Dataset items:
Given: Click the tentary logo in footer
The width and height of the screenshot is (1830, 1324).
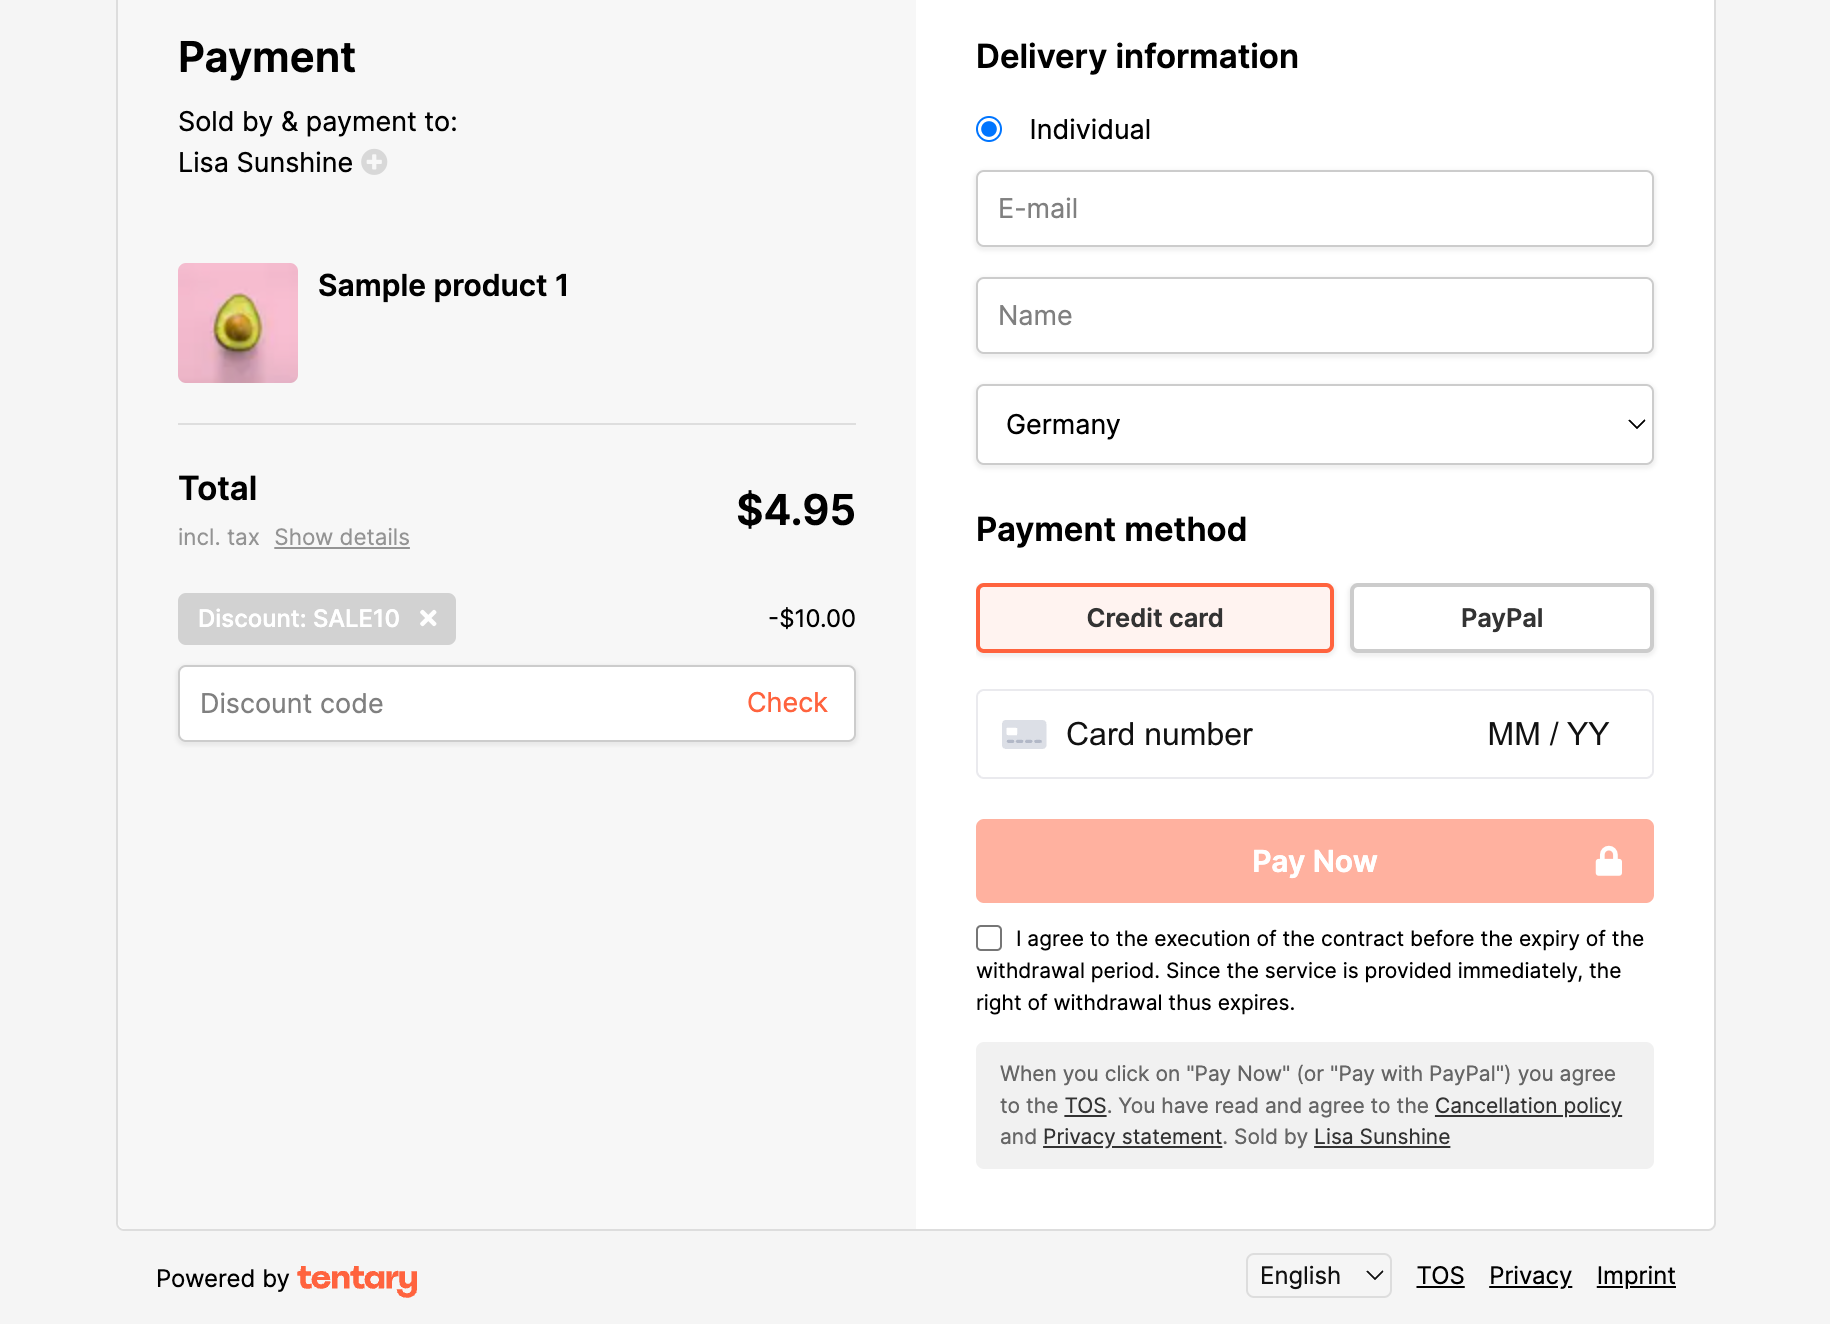Looking at the screenshot, I should pyautogui.click(x=357, y=1280).
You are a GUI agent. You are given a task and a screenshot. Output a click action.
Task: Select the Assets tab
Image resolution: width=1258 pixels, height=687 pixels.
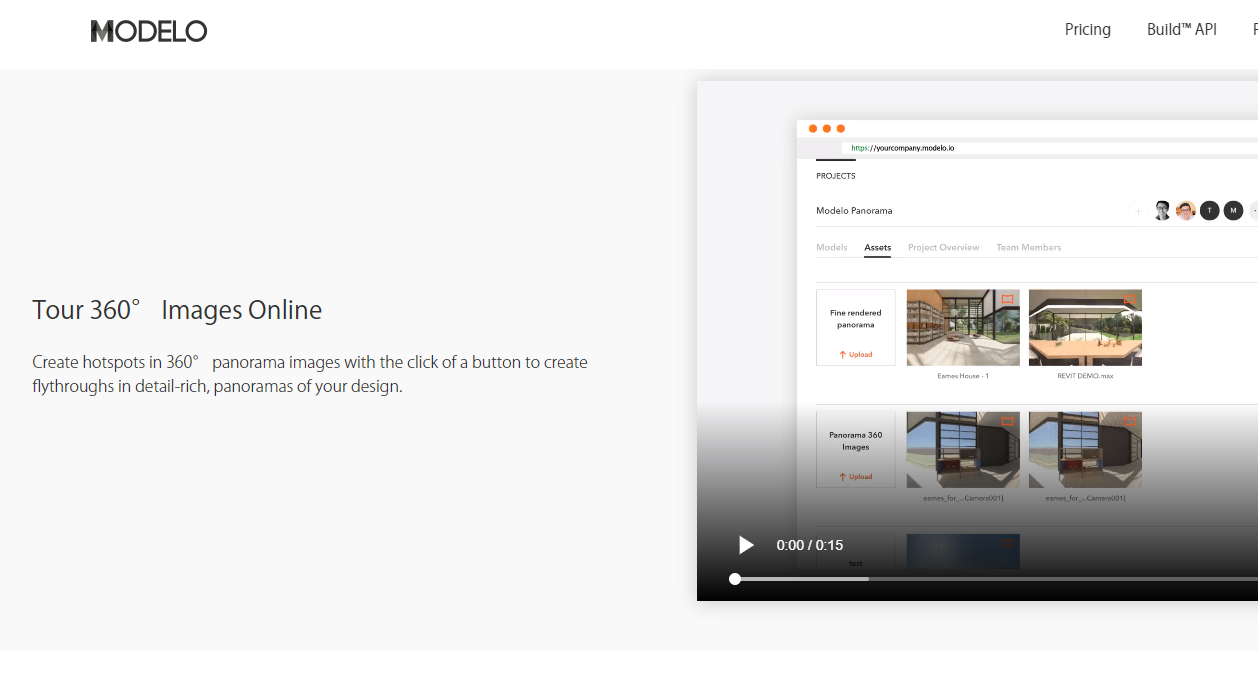pos(877,247)
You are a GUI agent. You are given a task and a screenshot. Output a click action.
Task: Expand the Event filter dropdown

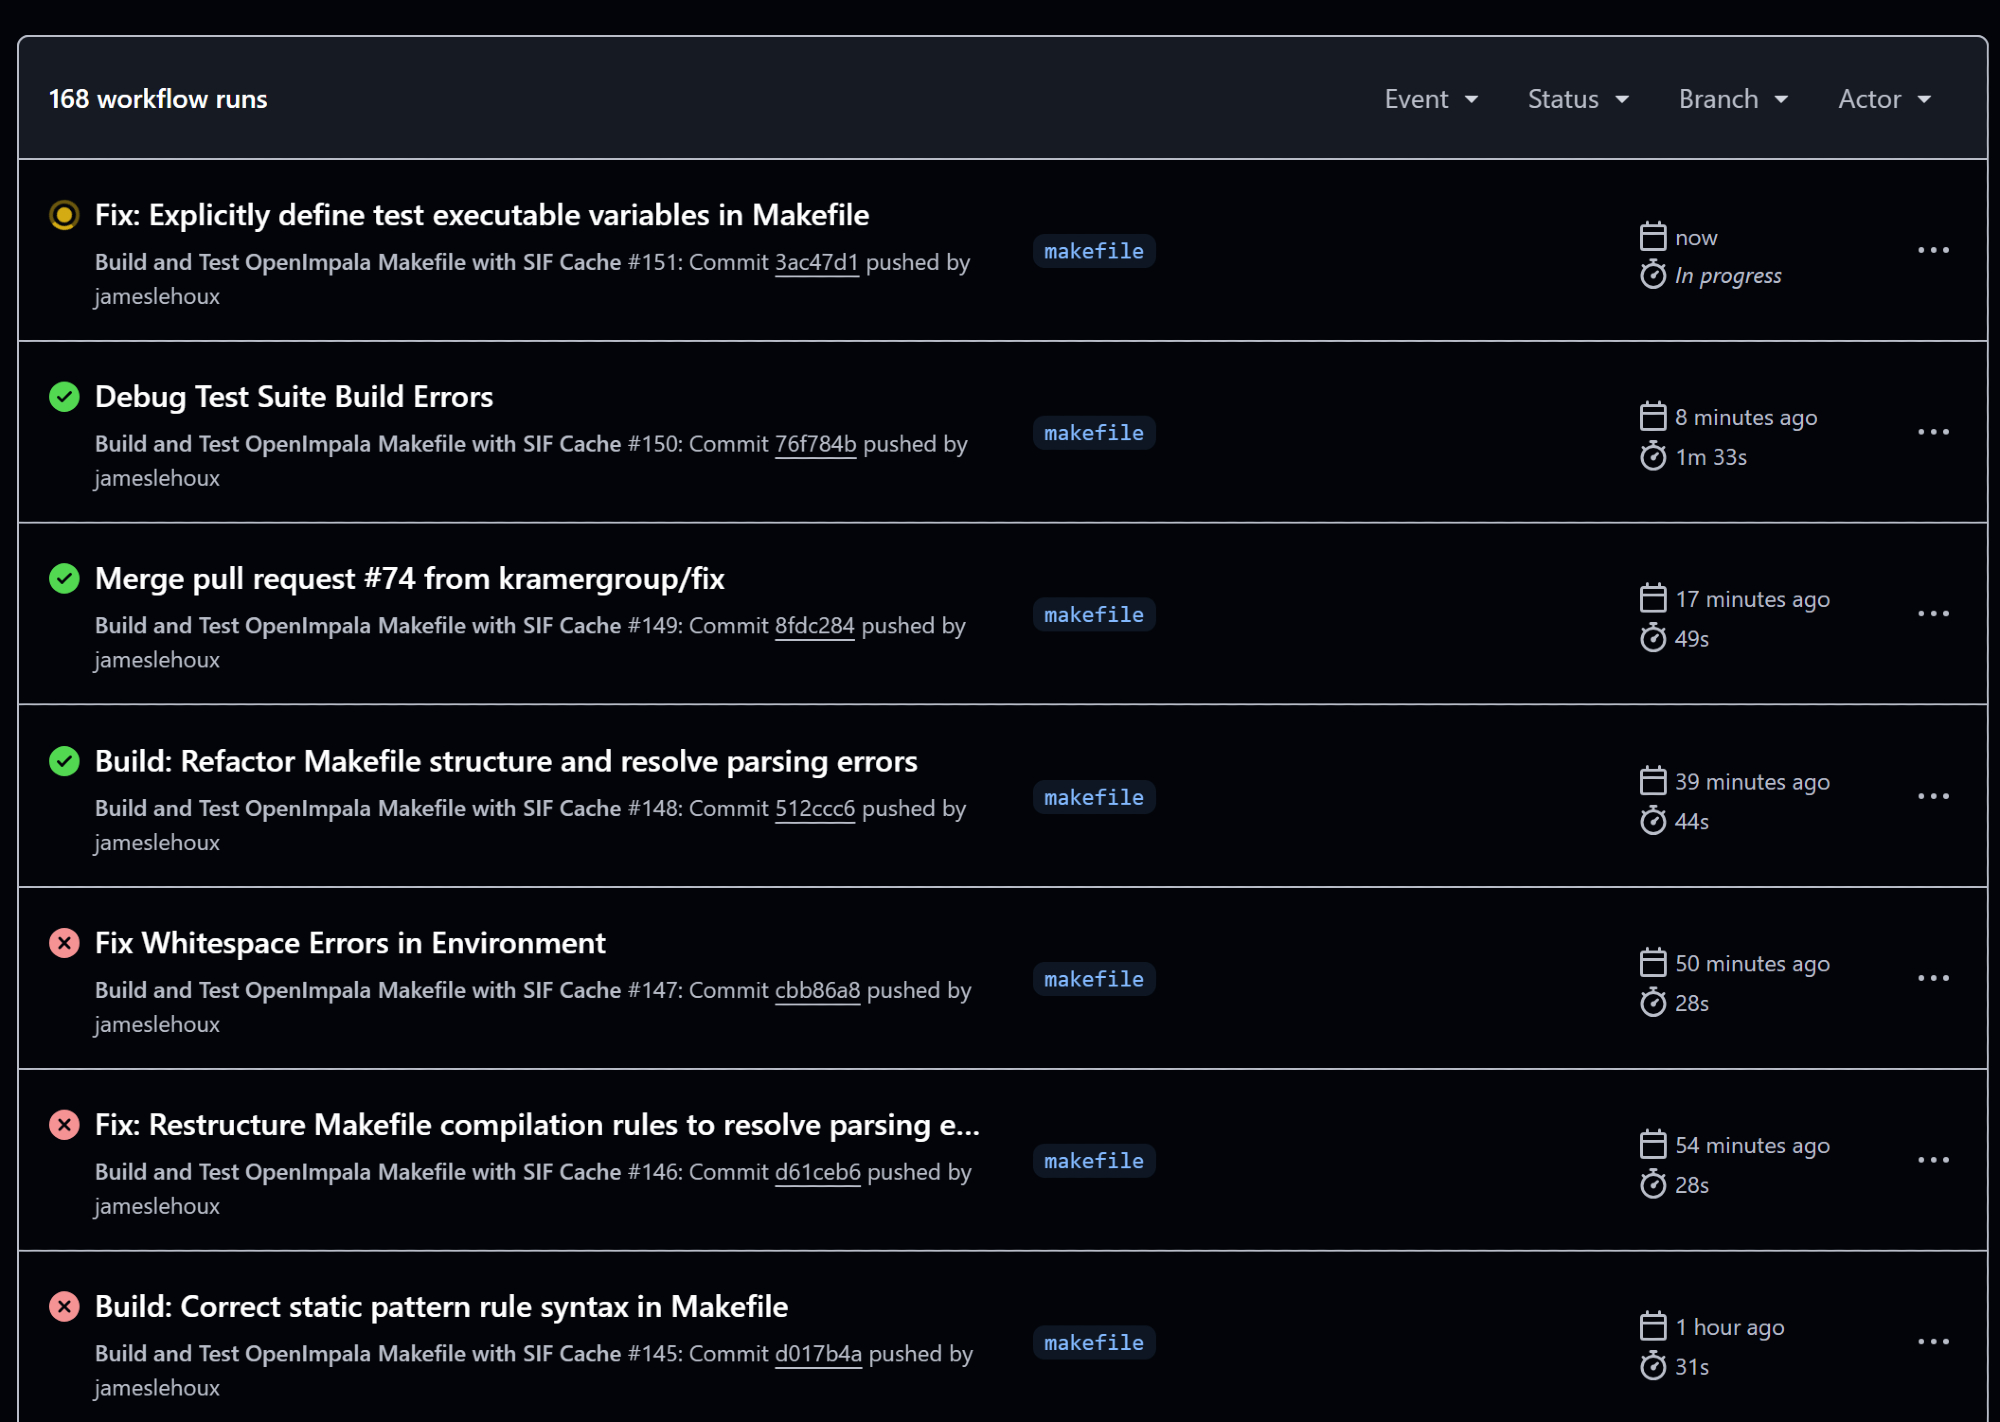(1430, 99)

Direction
Print every line of the data above word for word, leaving out the pictures.

Solution for this exercise
Given: Click the tentary logo in footer
The width and height of the screenshot is (1830, 1324).
Looking at the screenshot, I should pyautogui.click(x=357, y=1280).
You are a GUI agent. You are given a task and a screenshot. Output a click action.
Task: Select the Assets tab
Image resolution: width=1258 pixels, height=687 pixels.
pos(877,247)
You are a GUI agent. You are given a task and a screenshot. Output a click action.
Task: Expand the Event filter dropdown

(1430, 99)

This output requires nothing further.